Продолжите текст о квартире «Воронья слободка», начав сразу после его последнего предложения.

___ Фрагмент документа ___

То, во что окончательно не вылилась тяжба домов № 5 и № 7, то неясное, что заставило возлагать вину за судьбы постояльцев номера № 5 на Леонида Андреева, давно покойного, то, что не вошло в пеналы общежития им. монаха Бертольда Шварца, но все равно завершилось трупом, — то с неамбивалентной очевидностью было разыграно в коридорах, углах, комнатах и местах общего пользования квартиры № 3, известной более под названием «Вороньей слободки».
Тугоухие тридцатые годы ясно различали несущуюся из «Вороньей слободки» барабанную дробь осуждения «маленького мира маленьких вещей». Че-пу-ха!

___ Исходные данные ___

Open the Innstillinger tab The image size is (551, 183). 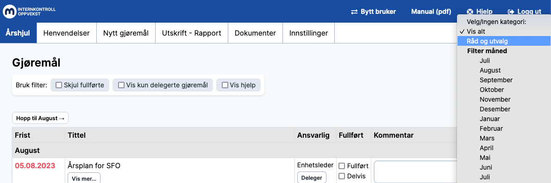(308, 33)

___

- _Ответ на задание_
Квартира № 3 противостоит сидящему на холодной льдине летчику Севрюгову не как маленький мир большому, а как Космос своей собственной части. Дом № 8 стоит по Лимонному переулку, летчик же Севрюгов — на 84-ой параллели среди торосов и айсбергов. Таким образом, «Воронья слободка» раскинулась на необъятных просторах «от финских хладных скал до пламенной Колхиды». Ответственным за столь обширную площадь может быть назначен только Князь Тьмы — мадам Люцифер, а населять — не малогабаритные домовые, а классические обитатели адской кухни, той самой кухни, где жильцы истязают Васисуалия Лоханкина.
«А может быть, так надо, — подумал он, дергаясь от ударов и разглядывая темные, панцирные ногти на ноге Никиты»1.
Нога эта, которая так привлекла внимание Васисуалия Андреевича, принадлежит Никите Пряхину. «Темный, панцирный ноготь» — это уже не ноготь, а извините, коготь. А вспомнив «Контору по заготовке Когтей и Хвостов», мы без труда устанавливаем подлинный, копытно-рогатый облик Никиты. Аналогичным образом идентифицируется «злой, как черт» Гигиенишвили с «дьявольскими глазами».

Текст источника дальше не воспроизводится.